## TASK DIRECTIONS
Word for word, reproduce each entry.

(Entries taken from a collection)
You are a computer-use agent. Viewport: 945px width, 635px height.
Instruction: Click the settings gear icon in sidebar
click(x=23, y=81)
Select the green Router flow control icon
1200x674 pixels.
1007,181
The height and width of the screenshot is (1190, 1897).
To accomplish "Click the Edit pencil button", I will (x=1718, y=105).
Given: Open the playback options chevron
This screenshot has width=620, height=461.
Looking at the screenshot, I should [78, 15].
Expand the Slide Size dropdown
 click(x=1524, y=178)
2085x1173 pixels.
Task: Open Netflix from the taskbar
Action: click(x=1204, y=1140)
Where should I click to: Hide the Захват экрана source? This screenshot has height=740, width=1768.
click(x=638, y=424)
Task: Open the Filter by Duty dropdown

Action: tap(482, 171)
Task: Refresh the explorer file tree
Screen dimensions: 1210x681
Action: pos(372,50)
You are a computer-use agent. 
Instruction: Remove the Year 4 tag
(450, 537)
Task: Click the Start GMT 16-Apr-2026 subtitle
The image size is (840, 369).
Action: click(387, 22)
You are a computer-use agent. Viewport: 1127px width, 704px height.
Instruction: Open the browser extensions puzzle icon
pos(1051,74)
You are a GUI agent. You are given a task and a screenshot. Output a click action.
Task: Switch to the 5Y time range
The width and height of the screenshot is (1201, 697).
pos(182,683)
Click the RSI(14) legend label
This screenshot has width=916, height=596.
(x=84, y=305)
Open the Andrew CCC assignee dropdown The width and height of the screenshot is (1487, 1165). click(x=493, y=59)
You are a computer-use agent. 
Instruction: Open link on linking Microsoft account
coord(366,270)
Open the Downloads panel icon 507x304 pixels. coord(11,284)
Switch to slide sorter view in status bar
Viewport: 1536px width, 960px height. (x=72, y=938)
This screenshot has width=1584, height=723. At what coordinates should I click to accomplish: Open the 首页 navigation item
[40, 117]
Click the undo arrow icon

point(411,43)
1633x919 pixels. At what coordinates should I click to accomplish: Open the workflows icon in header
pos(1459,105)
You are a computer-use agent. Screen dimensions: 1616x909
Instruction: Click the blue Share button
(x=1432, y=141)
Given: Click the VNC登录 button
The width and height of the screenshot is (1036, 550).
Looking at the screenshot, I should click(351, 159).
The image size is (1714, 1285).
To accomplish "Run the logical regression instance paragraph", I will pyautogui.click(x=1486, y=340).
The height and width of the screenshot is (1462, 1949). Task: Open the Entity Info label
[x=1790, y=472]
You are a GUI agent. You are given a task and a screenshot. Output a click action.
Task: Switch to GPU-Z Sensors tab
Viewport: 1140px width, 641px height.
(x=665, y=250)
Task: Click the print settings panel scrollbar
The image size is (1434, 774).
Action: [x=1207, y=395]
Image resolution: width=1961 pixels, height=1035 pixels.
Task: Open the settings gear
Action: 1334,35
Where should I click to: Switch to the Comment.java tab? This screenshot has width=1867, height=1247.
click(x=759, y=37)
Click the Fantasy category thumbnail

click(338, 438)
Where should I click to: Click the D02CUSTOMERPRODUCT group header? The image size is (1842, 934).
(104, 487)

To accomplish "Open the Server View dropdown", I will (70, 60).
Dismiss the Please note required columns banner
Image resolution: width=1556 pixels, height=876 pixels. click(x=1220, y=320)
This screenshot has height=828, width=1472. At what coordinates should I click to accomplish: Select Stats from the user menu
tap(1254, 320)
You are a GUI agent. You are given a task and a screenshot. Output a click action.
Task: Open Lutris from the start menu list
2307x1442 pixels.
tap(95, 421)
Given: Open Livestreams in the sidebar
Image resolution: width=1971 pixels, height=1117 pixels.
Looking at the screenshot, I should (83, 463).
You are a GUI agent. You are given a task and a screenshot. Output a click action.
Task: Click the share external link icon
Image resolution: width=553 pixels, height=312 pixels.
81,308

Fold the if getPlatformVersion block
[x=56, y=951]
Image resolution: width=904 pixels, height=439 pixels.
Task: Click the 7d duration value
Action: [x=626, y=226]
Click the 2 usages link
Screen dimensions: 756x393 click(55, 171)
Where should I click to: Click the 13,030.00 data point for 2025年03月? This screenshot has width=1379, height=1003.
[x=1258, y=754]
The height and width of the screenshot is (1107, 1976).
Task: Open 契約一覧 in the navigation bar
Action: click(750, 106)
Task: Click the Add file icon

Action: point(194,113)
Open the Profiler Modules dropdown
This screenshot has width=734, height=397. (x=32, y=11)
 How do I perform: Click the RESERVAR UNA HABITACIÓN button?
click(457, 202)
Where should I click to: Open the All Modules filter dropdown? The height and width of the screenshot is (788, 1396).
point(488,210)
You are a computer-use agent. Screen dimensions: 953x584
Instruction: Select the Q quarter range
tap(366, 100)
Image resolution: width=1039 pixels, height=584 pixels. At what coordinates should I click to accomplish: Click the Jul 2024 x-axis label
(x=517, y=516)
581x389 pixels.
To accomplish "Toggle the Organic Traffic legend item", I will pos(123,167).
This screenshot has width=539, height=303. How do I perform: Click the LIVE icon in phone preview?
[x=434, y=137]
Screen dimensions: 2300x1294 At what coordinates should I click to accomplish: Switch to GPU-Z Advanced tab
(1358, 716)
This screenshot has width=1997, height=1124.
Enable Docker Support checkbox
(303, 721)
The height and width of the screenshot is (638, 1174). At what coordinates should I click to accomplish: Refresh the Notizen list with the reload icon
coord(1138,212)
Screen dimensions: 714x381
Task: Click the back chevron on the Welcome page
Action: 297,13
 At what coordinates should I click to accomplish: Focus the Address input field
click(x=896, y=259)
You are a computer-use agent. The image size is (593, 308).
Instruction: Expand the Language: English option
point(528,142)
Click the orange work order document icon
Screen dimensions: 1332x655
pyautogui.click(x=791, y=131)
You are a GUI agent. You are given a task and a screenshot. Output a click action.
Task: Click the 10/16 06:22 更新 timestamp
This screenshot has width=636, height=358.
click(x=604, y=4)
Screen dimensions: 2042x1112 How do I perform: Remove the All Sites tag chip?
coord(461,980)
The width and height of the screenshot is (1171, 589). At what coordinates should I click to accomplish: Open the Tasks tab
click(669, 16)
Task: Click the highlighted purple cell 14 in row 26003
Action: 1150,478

## WRITTEN RESPONSE
You are a computer-use agent. Viewport: 945px width, 635px height.
Instruction: Click the settings gear icon in sidebar
click(x=23, y=81)
Select the green Router flow control icon
1200x674 pixels.
1007,181
The height and width of the screenshot is (1190, 1897).
To accomplish "Click the Edit pencil button", I will (x=1718, y=105).
Given: Open the playback options chevron
This screenshot has width=620, height=461.
Looking at the screenshot, I should [78, 15].
Expand the Slide Size dropdown
 click(x=1524, y=178)
2085x1173 pixels.
Task: Open Netflix from the taskbar
Action: click(x=1204, y=1140)
Where should I click to: Hide the Захват экрана source? This screenshot has height=740, width=1768.
click(x=638, y=424)
Task: Open the Filter by Duty dropdown

Action: tap(482, 171)
Task: Refresh the explorer file tree
Screen dimensions: 1210x681
Action: pos(372,50)
You are a computer-use agent. 
Instruction: Remove the Year 4 tag
(450, 537)
Task: Click the Start GMT 16-Apr-2026 subtitle
The image size is (840, 369).
Action: click(387, 22)
You are a computer-use agent. Viewport: 1127px width, 704px height.
Instruction: Open the browser extensions puzzle icon
pos(1051,74)
You are a GUI agent. You are given a task and a screenshot. Output a click action.
Task: Switch to the 5Y time range
The width and height of the screenshot is (1201, 697).
pos(182,683)
Click the RSI(14) legend label
This screenshot has width=916, height=596.
(x=84, y=305)
Open the Andrew CCC assignee dropdown The width and height of the screenshot is (1487, 1165). click(x=493, y=59)
You are a computer-use agent. 
Instruction: Open link on linking Microsoft account
coord(366,270)
Open the Downloads panel icon 507x304 pixels. coord(11,284)
Switch to slide sorter view in status bar
Viewport: 1536px width, 960px height. (x=72, y=938)
This screenshot has width=1584, height=723. At what coordinates should I click to accomplish: Open the 首页 navigation item
[40, 117]
Click the undo arrow icon

point(411,43)
1633x919 pixels. At what coordinates should I click to accomplish: Open the workflows icon in header
pos(1459,105)
You are a computer-use agent. Screen dimensions: 1616x909
Instruction: Click the blue Share button
(x=1432, y=141)
Given: Click the VNC登录 button
The width and height of the screenshot is (1036, 550).
Looking at the screenshot, I should click(351, 159).
The image size is (1714, 1285).
To accomplish "Run the logical regression instance paragraph", I will pyautogui.click(x=1486, y=340).
The height and width of the screenshot is (1462, 1949). Task: Open the Entity Info label
[x=1790, y=472]
You are a GUI agent. You are given a task and a screenshot. Output a click action.
Task: Switch to GPU-Z Sensors tab
Viewport: 1140px width, 641px height.
(x=665, y=250)
Task: Click the print settings panel scrollbar
The image size is (1434, 774).
Action: [x=1207, y=395]
Image resolution: width=1961 pixels, height=1035 pixels.
Task: Open the settings gear
Action: 1334,35
Where should I click to: Switch to the Comment.java tab? This screenshot has width=1867, height=1247.
click(x=759, y=37)
Click the Fantasy category thumbnail

click(338, 438)
Where should I click to: Click the D02CUSTOMERPRODUCT group header? The image size is (1842, 934).
(104, 487)

To accomplish "Open the Server View dropdown", I will (70, 60).
Dismiss the Please note required columns banner
Image resolution: width=1556 pixels, height=876 pixels. click(x=1220, y=320)
This screenshot has height=828, width=1472. At what coordinates should I click to accomplish: Select Stats from the user menu
tap(1254, 320)
You are a GUI agent. You are given a task and a screenshot. Output a click action.
Task: Open Lutris from the start menu list
2307x1442 pixels.
tap(95, 421)
Given: Open Livestreams in the sidebar
Image resolution: width=1971 pixels, height=1117 pixels.
Looking at the screenshot, I should (83, 463).
You are a GUI agent. You are given a task and a screenshot. Output a click action.
Task: Click the share external link icon
Image resolution: width=553 pixels, height=312 pixels.
81,308

Fold the if getPlatformVersion block
[x=56, y=951]
Image resolution: width=904 pixels, height=439 pixels.
Task: Click the 7d duration value
Action: [x=626, y=226]
Click the 2 usages link
Screen dimensions: 756x393 click(55, 171)
Where should I click to: Click the 13,030.00 data point for 2025年03月? This screenshot has width=1379, height=1003.
[x=1258, y=754]
The height and width of the screenshot is (1107, 1976).
Task: Open 契約一覧 in the navigation bar
Action: click(750, 106)
Task: Click the Add file icon

Action: point(194,113)
Open the Profiler Modules dropdown
This screenshot has width=734, height=397. (x=32, y=11)
 How do I perform: Click the RESERVAR UNA HABITACIÓN button?
click(457, 202)
Where should I click to: Open the All Modules filter dropdown? The height and width of the screenshot is (788, 1396).
point(488,210)
You are a computer-use agent. Screen dimensions: 953x584
Instruction: Select the Q quarter range
tap(366, 100)
Image resolution: width=1039 pixels, height=584 pixels. At what coordinates should I click to accomplish: Click the Jul 2024 x-axis label
(x=517, y=516)
581x389 pixels.
To accomplish "Toggle the Organic Traffic legend item", I will pos(123,167).
This screenshot has width=539, height=303. How do I perform: Click the LIVE icon in phone preview?
[x=434, y=137]
Screen dimensions: 2300x1294 At what coordinates should I click to accomplish: Switch to GPU-Z Advanced tab
(1358, 716)
This screenshot has width=1997, height=1124.
Enable Docker Support checkbox
(303, 721)
The height and width of the screenshot is (638, 1174). At what coordinates should I click to accomplish: Refresh the Notizen list with the reload icon
coord(1138,212)
Screen dimensions: 714x381
Task: Click the back chevron on the Welcome page
Action: 297,13
 At what coordinates should I click to accomplish: Focus the Address input field
click(x=896, y=259)
You are a computer-use agent. The image size is (593, 308).
Instruction: Expand the Language: English option
point(528,142)
Click the orange work order document icon
Screen dimensions: 1332x655
pyautogui.click(x=791, y=131)
You are a GUI agent. You are given a task and a screenshot. Output a click action.
Task: Click the 10/16 06:22 更新 timestamp
This screenshot has width=636, height=358.
click(x=604, y=4)
Screen dimensions: 2042x1112 How do I perform: Remove the All Sites tag chip?
coord(461,980)
The width and height of the screenshot is (1171, 589). At what coordinates should I click to accomplish: Open the Tasks tab
click(669, 16)
Task: Click the highlighted purple cell 14 in row 26003
Action: 1150,478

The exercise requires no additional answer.